Yasal düzenlemeye aykırılığın hukuki yaptırımı ise idari para cezası olarak belirlenmiştir. ‘’Bu madde hükümlerine aykırı olarak iş sözleşmesini fesheden işveren veya işveren vekiline, sözleşmesi feshedilen her işçi için fiilin işlendiği tarihteki aylık brüt asgari ücret tutarında idari para cezası verilir‘’ (İK Geçici md. 10/3).

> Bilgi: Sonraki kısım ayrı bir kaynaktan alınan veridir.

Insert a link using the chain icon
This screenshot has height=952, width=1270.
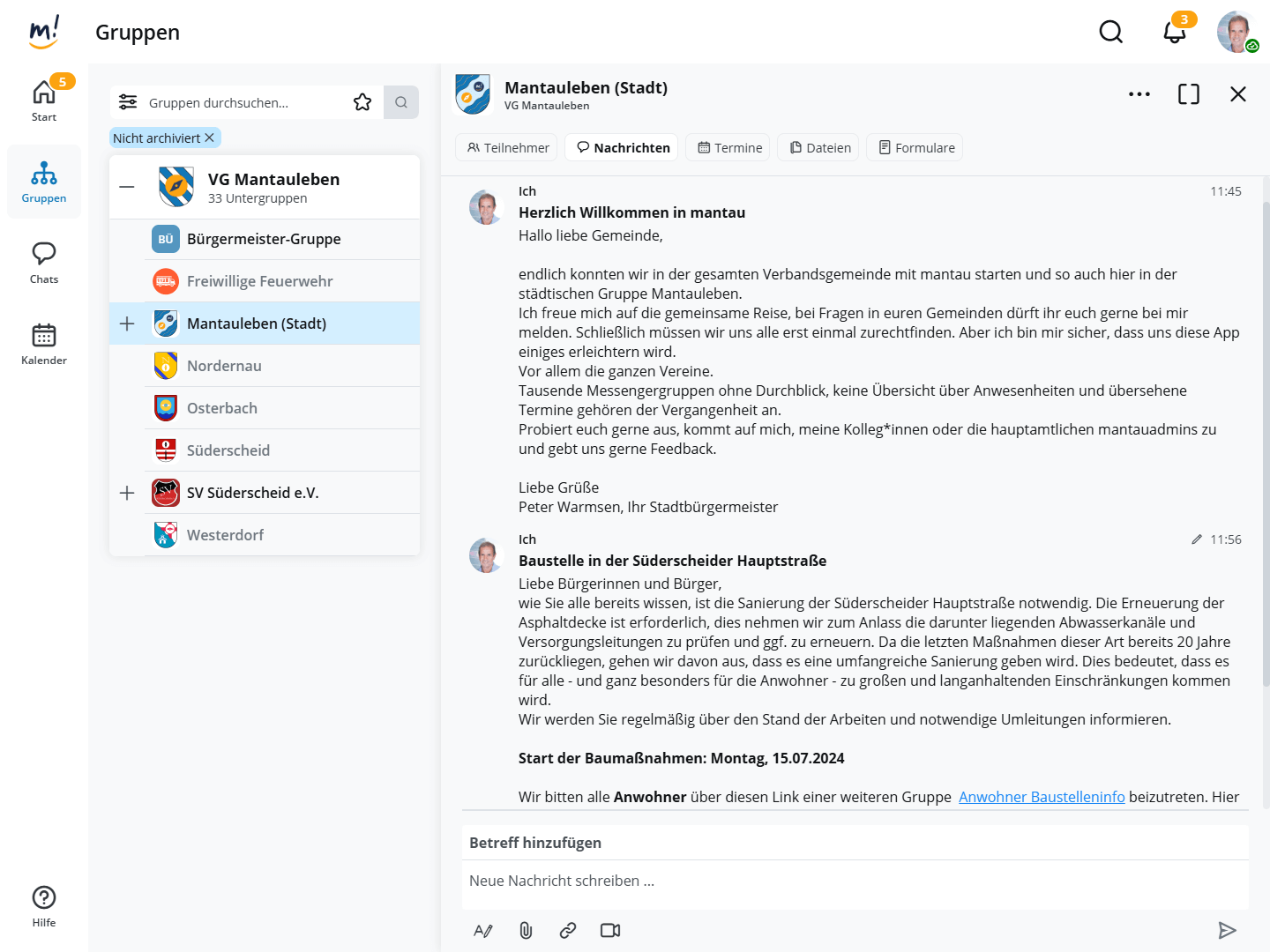coord(568,930)
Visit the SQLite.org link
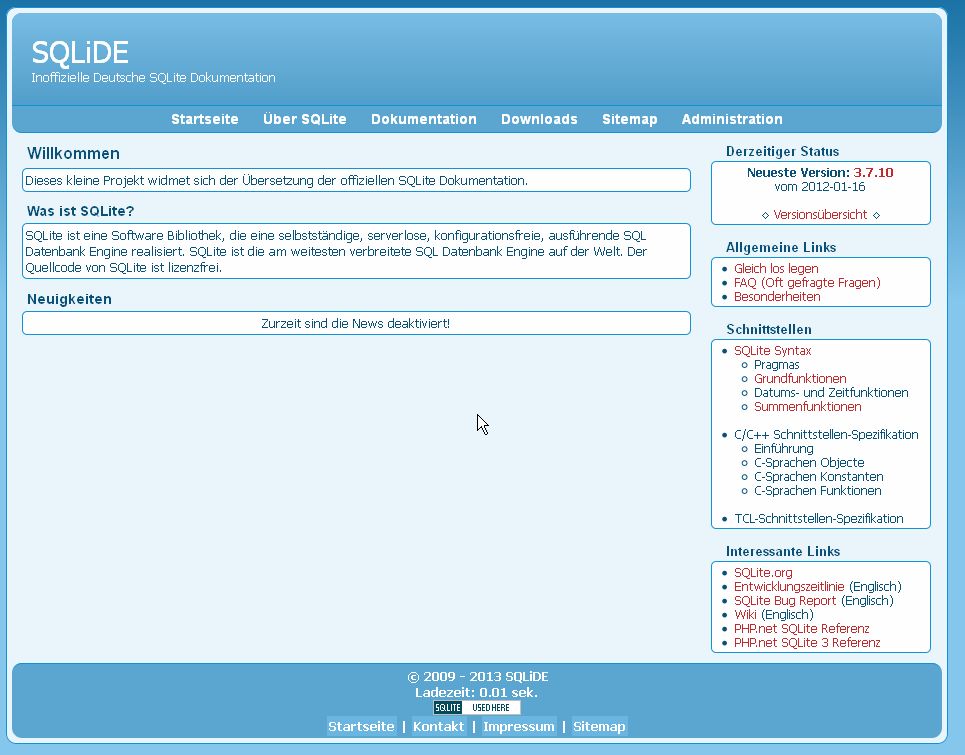Viewport: 965px width, 755px height. pos(763,573)
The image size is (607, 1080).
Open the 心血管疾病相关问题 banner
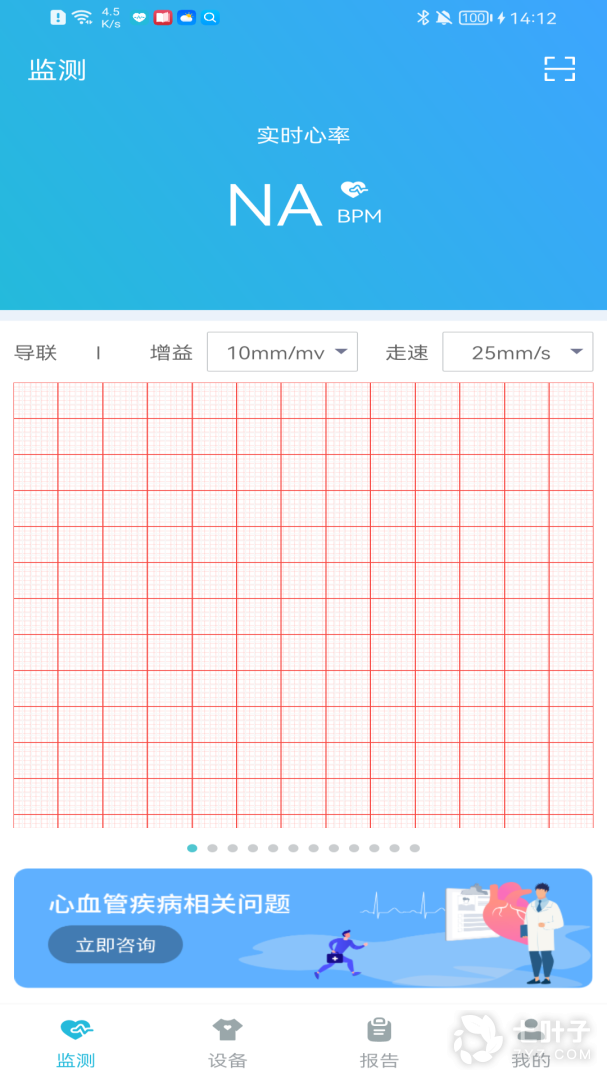pos(303,927)
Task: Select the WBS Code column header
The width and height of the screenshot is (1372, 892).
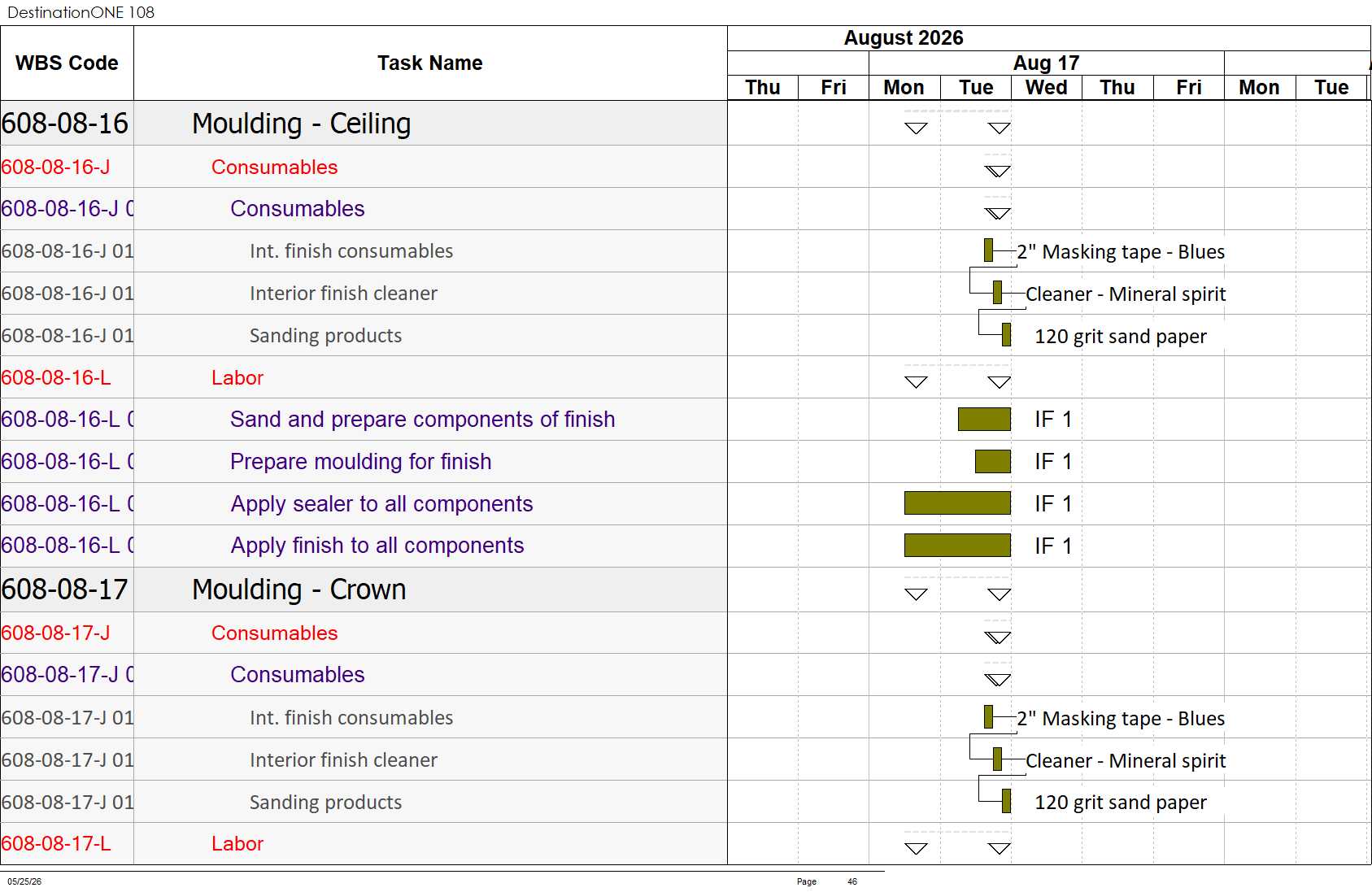Action: [67, 63]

7244 sayılı Kanun ile Getirilen İşçi Açısından Fesih Hakkının Sınırlandırılması

İş sözleşmesinin işçi tarafından feshine ilişkin olarak, 7244 Sayılı Yeni Koronavirüs (Covıd-19) Salgınının Ekonomik ve Sosyal Hayata Etkilerinin Azaltılması Hakkında Kanun İle Bazı Kanunlarda Değişiklik Yapılmasına Dair Kanunun 9. Maddesi ile 16  Nisan 2020’de 4857 sayılı İş Kanununa Geçici 10. madde eklenmiştir. İş Kanunu’nun Geçici 10. Maddesine göre, ’’Bu madde kapsamında ücretsiz izne ayrılmak, işçiye haklı nedene dayanarak sözleşmeyi fesih hakkı vermez.’’ düzenlemesine yer verilmiştir. Böylece işçinin, işçiyi koruma amacıyla Yargıtay içtihatlarıyla yaygınlık kazanan işçinin açık ya da zımni iradesi dışında uygulanan ücretsiz izin uygulamasının işveren feshi olarak nitelendirildiği kararların geçici bir süreyle hukuki zeminde bir hükmü kalmamıştır. İş Kanunu’nun Geçici 10. Maddesi ile hukuki temelde işverene tek taraflı iradeyle işçinin onayı olmaksızın ücretsiz izne çıkarma yetkisi verilmiştir. Böylece bir anlamda işçi açısından kendi isteği dışında ücretsiz izne ayrılması konusunda tanınan fesih hakkı 4857 Sayılı Kanunu’nun geçici 10. Maddesi ile sınırlandırılmıştır. İşveren tarafından tek taraflı ücretsiz izne çıkarma dışındaki sebeplerle işçinin iş sözleşmesinin feshi mümkündür. Örneğin işçi iş sözleşmesini tarafların anlaşması suretiyle (İkale sözleşmesi) ya da İş Kanunu’nu md.24 ‘te düzenlenen haklı nedenle iş sözleşmesinin derhal feshi mümkündür. Ancak İş Kanunu’nu 17.maddeye dayalı süreli fesih hakkı, ücretsiz izin döneminde iş sözleşmesi askıda bulunduğundan ücretsiz iznin sona ermesi ile İş Kanunu 17. Maddedeki süreler işlemeye başlayacaktır.